Soon to be a major television event from Apple TV, Masters of the Air is the riveting history of the American Eighth Air Force in World War II, the story of the young men who flew the bombers that helped bring Nazi Germany to its knees, brilliantly told by historian and World War II expert Donald Miller.

Masters of the Air is the deeply personal story of the American bomber boys in World War II who brought the war to Hitler's doorstep. With the narrative power of fiction, Donald Miller takes listeners on a harrowing ride through the fire-filled skies over Berlin, Hanover, and Dresden and describes the terrible cost of bombing for the German people.

Fighting at twenty-five thousand feet in thin, freezing air that no warriors had ever encountered before, bomber crews battled new kinds of assaults on body and mind. Air combat was deadly but intermittent: periods of inactivity and anxiety were followed by short bursts of fire and fear. Unlike infantrymen, bomber boys slept on clean sheets, drank beer in local pubs, and danced to the swing music of Glenn Miller's Air Force Band, which toured US air bases in England. But they had a much greater chance of dying than ground soldiers. In 1943 an American bomber crewman stood only a one-in-five chance of surviving his tour of duty, twenty-five missions. The Eighth Air Force lost more men in the war than the US Marine Corps.

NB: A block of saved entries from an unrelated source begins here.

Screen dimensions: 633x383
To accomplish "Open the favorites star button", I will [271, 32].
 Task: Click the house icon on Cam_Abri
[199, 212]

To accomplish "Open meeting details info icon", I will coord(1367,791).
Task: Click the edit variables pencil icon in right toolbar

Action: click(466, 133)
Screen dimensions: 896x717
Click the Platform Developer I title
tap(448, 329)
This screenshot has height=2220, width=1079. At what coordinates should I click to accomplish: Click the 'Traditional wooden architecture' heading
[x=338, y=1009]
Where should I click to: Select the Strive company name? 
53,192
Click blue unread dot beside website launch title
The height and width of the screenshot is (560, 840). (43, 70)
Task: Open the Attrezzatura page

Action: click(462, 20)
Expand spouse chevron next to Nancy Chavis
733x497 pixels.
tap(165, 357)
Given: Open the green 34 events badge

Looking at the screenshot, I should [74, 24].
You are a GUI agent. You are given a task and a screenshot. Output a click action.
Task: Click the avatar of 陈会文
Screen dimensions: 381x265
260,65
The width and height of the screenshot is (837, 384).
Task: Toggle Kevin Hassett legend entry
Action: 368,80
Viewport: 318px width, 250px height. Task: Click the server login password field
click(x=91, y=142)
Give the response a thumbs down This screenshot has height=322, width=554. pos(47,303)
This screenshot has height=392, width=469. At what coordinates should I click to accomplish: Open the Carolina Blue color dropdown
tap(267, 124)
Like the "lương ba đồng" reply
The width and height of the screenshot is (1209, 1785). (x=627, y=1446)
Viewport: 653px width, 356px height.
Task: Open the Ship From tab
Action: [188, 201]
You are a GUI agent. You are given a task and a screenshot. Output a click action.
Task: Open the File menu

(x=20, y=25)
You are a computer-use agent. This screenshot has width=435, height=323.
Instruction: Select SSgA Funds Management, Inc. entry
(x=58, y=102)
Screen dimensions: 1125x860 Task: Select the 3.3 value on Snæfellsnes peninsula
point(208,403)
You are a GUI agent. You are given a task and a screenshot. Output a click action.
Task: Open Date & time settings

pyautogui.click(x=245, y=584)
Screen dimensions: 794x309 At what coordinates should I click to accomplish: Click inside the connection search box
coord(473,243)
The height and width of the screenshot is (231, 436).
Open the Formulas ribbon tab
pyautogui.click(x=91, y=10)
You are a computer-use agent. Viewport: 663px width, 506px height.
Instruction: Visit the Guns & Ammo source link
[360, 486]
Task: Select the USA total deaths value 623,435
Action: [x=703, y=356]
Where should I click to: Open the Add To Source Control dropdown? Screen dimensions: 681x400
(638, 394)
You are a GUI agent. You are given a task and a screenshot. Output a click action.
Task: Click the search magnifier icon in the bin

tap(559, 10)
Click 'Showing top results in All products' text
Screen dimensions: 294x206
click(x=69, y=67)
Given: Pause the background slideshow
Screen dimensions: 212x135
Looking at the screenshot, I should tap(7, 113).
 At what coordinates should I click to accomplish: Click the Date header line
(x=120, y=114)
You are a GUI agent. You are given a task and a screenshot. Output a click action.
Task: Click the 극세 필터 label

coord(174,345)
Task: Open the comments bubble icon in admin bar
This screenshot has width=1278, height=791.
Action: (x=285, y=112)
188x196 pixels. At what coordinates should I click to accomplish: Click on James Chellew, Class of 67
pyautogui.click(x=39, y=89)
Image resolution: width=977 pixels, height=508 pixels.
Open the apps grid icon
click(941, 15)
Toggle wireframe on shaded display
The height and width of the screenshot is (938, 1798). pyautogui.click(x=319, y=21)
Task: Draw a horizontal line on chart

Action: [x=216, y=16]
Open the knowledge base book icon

The bomber crews were an elite group of warriors and a microcosm of America—white America, anyway; African Americans could not serve in the Eighth Air Force except in a support capacity. Actor Jimmy Stewart was a bomber boy, and so was the "King of Hollywood," Clark Gable. And the air war was filmed by Oscar-winning director William Wyler and covered by reporters like Andy Rooney and Walter Cronkite, all of whom flew combat missions with the men. The Anglo-American bombing campaign against Nazi Germany was the longest military campaign of World War II, a war within a war. Until Allied soldiers crossed into Germany in the final months of the war, it was the only battle fought inside the German homeland.

Strategic bombing did not win the war, but the war could not have been won without it. American airpower destroyed the rail facilities and oil refineries that supplied the German war machine. The bombing campaign was a shared enterprise: the British flew under the cover of night, while American bombers attacked by day—a technique that British commanders thought was suicidal.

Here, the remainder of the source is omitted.